Desarrollaron una rutina rígida: levantarse a las 6 de la mañana, salir a misa, regresar a desayunar y cada una comenzar sus labores. O’Connor empezó a usar un bastón y luego muletas para ayudarse a caminar. Su amor por las aves la hizo coleccionar patos, gansos, canarios, avestruces, pero sobre todo pavos reales, a los cuales consideraba símbolos de belleza divina. A menudo se encuentran referencias al pavo real en su obra y hasta escribió un ensayo dedicado a ellos.
Pese al efecto secundario que le ocasionaba el uso de los corticoides y de las hormonas que le recetaron para aminorar el efecto del lupus, la escritora pudo hacer lecturas públicas de su obra e incluso un viaje a Europa. En 1958, cuando ya estaba desahuciada, aceptó una invitación para viajar con un grupo de mujeres católicas al Santuario de Nuestra Señora de Lourdes, en Francia, para celebrar el centenario de la aparición de la Virgen ante Bernadette Soubirous.

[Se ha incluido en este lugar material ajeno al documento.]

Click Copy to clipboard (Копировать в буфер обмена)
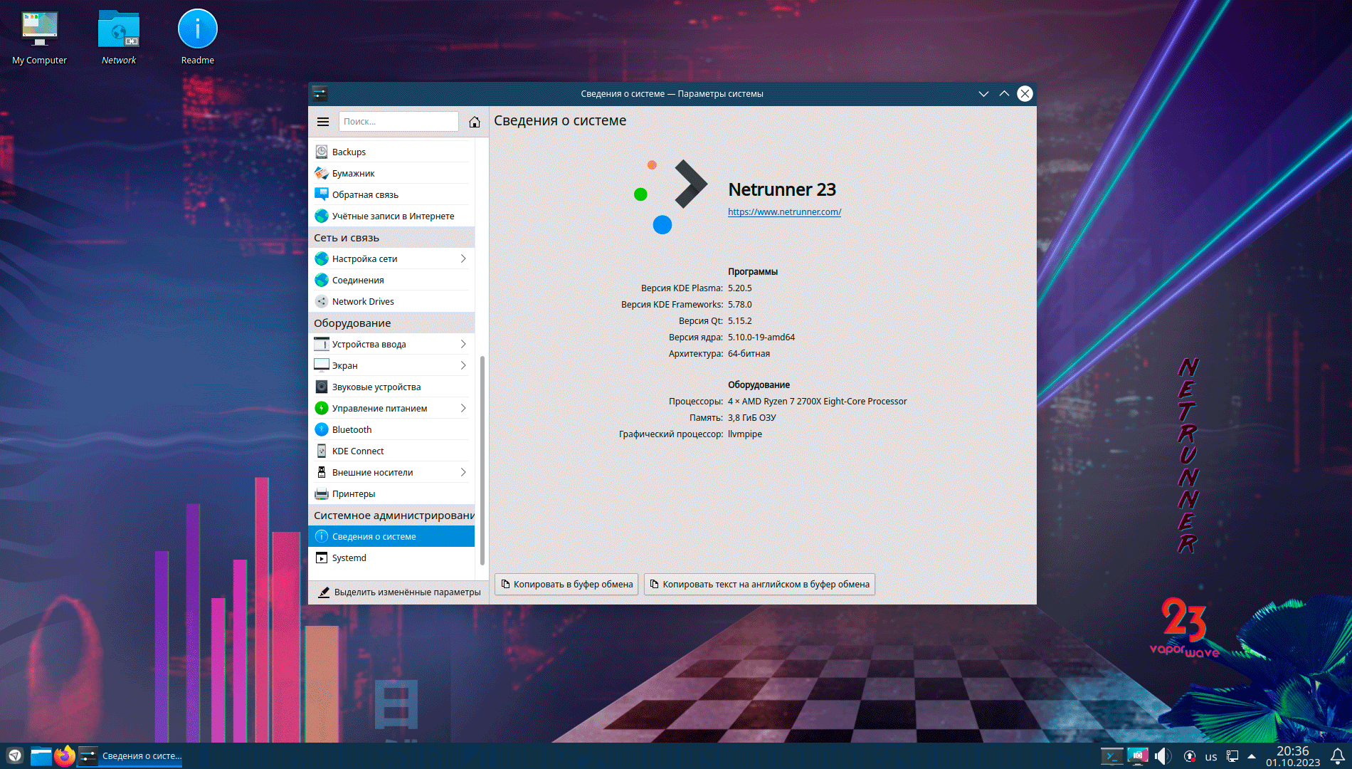 click(566, 584)
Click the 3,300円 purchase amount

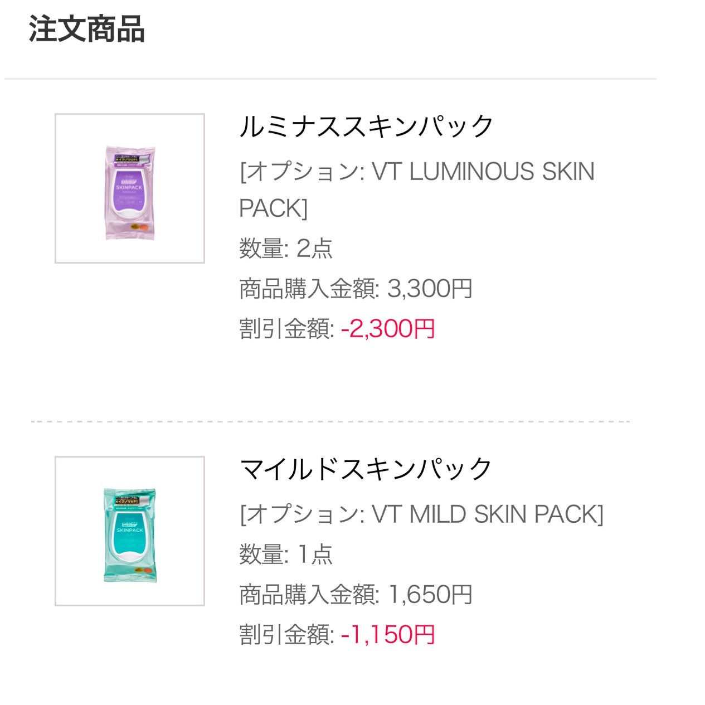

Al fondo de la gruta donde ocurrió la aparición, existe un manantial que se cree milagroso. O’Connor no quería bañarse en sus aguas, porque le parecieron insalubres, debido al paso de miles de peregrinos que a diario se sumergen en ellas. Finalmente, lo hizo. Cuando O’Connor le escribió a una amiga narrándole la experiencia, confesó que su oración fue por la novela que estaba escribiendo “y no por mis huesos, que me importan menos”.
Flannery O’Connor falleció el 3 de agosto de 1964, a los 39 años. La causa de muerte fue un ataque de lupus, después de haber sido sometida a una cirugía para tratar un fibroide uterino. Fue enterrada en Milledgeville, Georgia, el lugar donde vivió su infancia y adolescencia.
Aunque las aguas de Lourdes no salvaron su vida, las constantes oraciones por ser una buena escritora sí se cumplieron. Cien años después de su nacimiento, es imposible pensar en la cuentística estadounidense y en la ficción sureña sin mencionar el nombre de Flannery O’Connor.
(Publicado domingo 20 de abril, 2025, sección editorial de La Prensa Gráfica. Foto: la escritora Flannery O’Connor contemplando un par de pavos reales en su granja Andalusia. AP Photo/Atlanta Journal Constitution, Joe McTyre).